I feel extremely blessed that I have money in the bank, my health, my future ahead of me and a wonderful and loving family. I have everything any man could ever ask for. Yet, despite having everything, I feel a tremendous sense of shame, guilt and regrets.
I regret that I have lost somewhere in the neighborhood of $200k betting on the stock market, poker, craps, blackjack, sports betting. More importantly, I have lost tens of thousands of hours in my life by not being present for those who I love the most. I have not focused on my career. I could be so much better at what I’m doing had I spent those 15,000 hours on my job. I have spent 10% of my time on this planet thinking about or gambling.
I am thankful for this website as it will provide me with an avenue to share my thoughts and feelings. I will also use it for support when the inevitable cravings return. It feels so overwhelming to restart as my last binge was from 2/22/12. This time, I won’t take anything for granted and will try to live life one day at a time. thank you.

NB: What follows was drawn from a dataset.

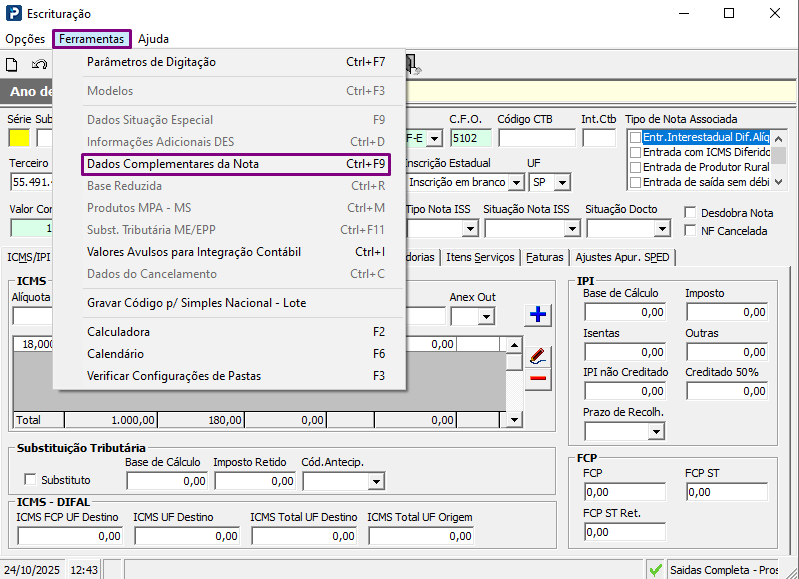The width and height of the screenshot is (799, 579).
Task: Click the exit door toolbar icon
Action: point(412,65)
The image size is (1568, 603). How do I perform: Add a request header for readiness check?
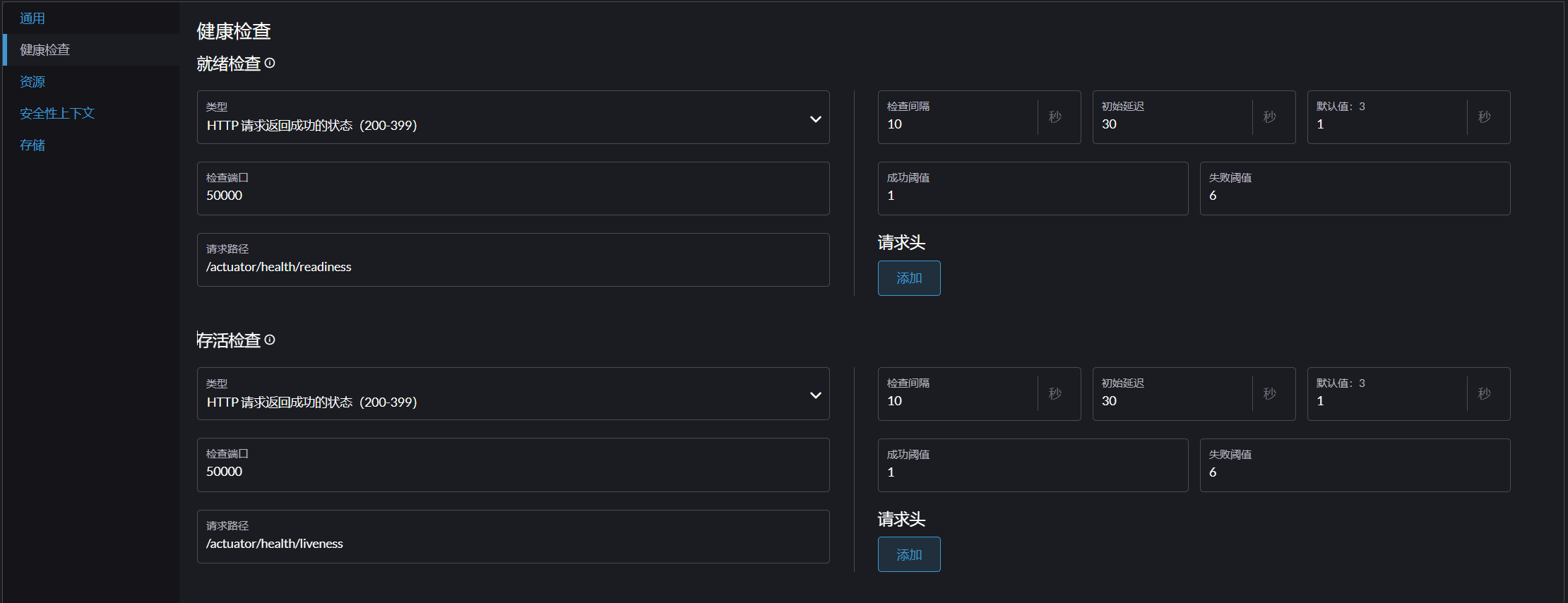pos(909,278)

jackwilsonParticipantIt took about 12 hours for me to feel the full impact. I’m devastated now. It’s hard for me to get out of bed and go to work knowing how much money i just lost. As I slept last night, I kept replaying how things would’ve been different if I had bet on this team instead of that team. The shame, guilt and regrets are eating me up inside.
I have gone through wins/losses of this magnitude at least 3-4 other times in my life and yet, I somehow always forget about the pain and devastation and gamble again. I hope this is different and this will be the last time. thank you for reading.